(Items stored from a collection)
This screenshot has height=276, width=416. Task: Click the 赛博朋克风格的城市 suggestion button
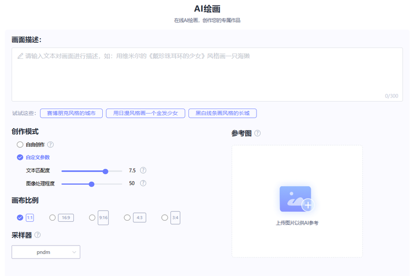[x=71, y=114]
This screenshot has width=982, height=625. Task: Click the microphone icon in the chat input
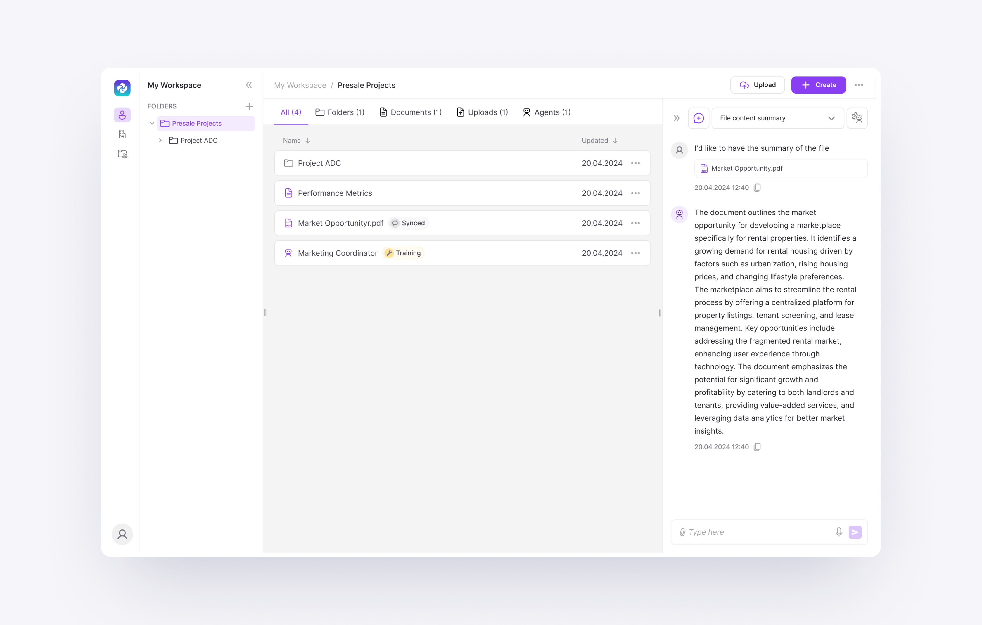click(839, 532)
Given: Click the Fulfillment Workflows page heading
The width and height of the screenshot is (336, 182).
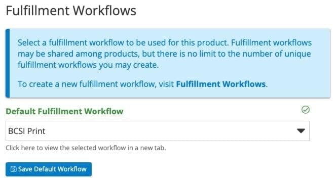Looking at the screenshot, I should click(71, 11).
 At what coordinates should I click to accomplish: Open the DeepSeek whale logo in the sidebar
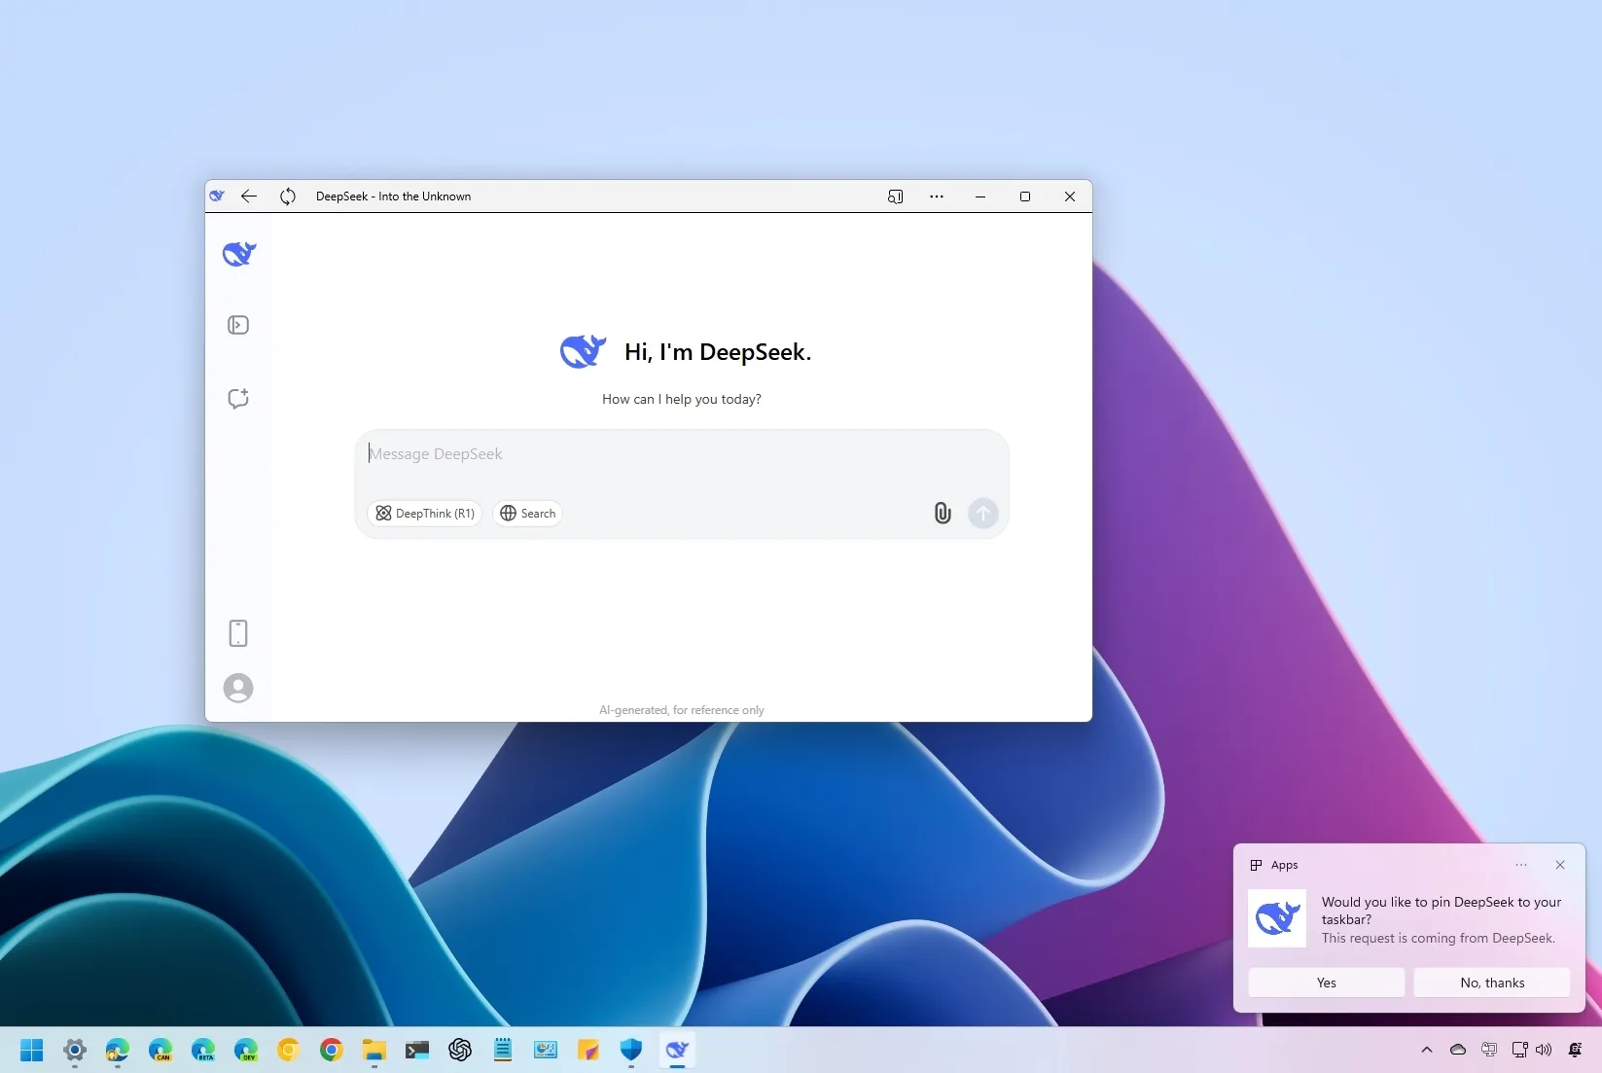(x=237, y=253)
* * *
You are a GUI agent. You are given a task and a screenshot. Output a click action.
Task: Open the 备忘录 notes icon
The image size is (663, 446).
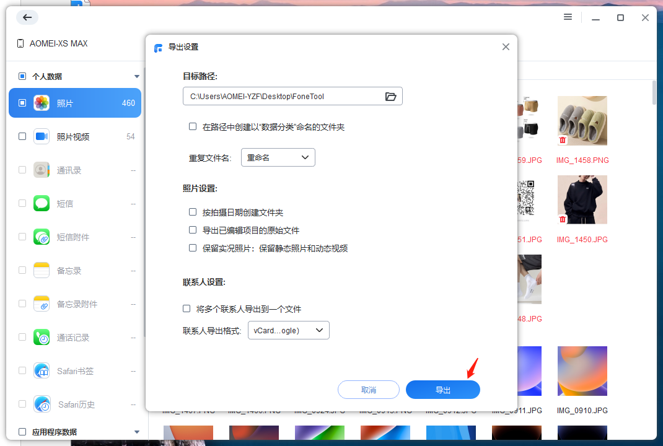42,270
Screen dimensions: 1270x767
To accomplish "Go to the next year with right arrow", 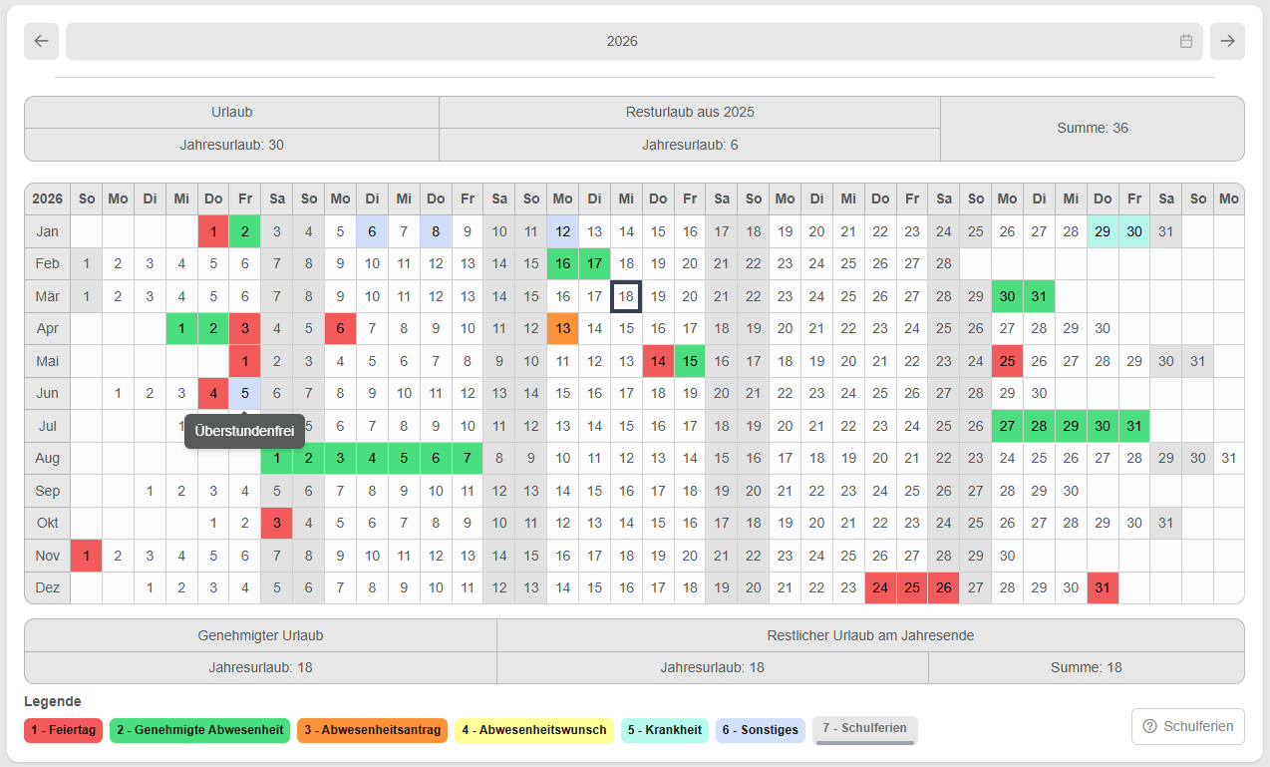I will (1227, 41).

- Request
Gather every line of the material above that contains the string "height", matching case exactly.

- Solution to this task
This screenshot has height=276, width=416. Task: Click the 赛博朋克风格的城市 suggestion button
This screenshot has width=982, height=625. Task: Click the microphone icon in the chat input
The width and height of the screenshot is (336, 182).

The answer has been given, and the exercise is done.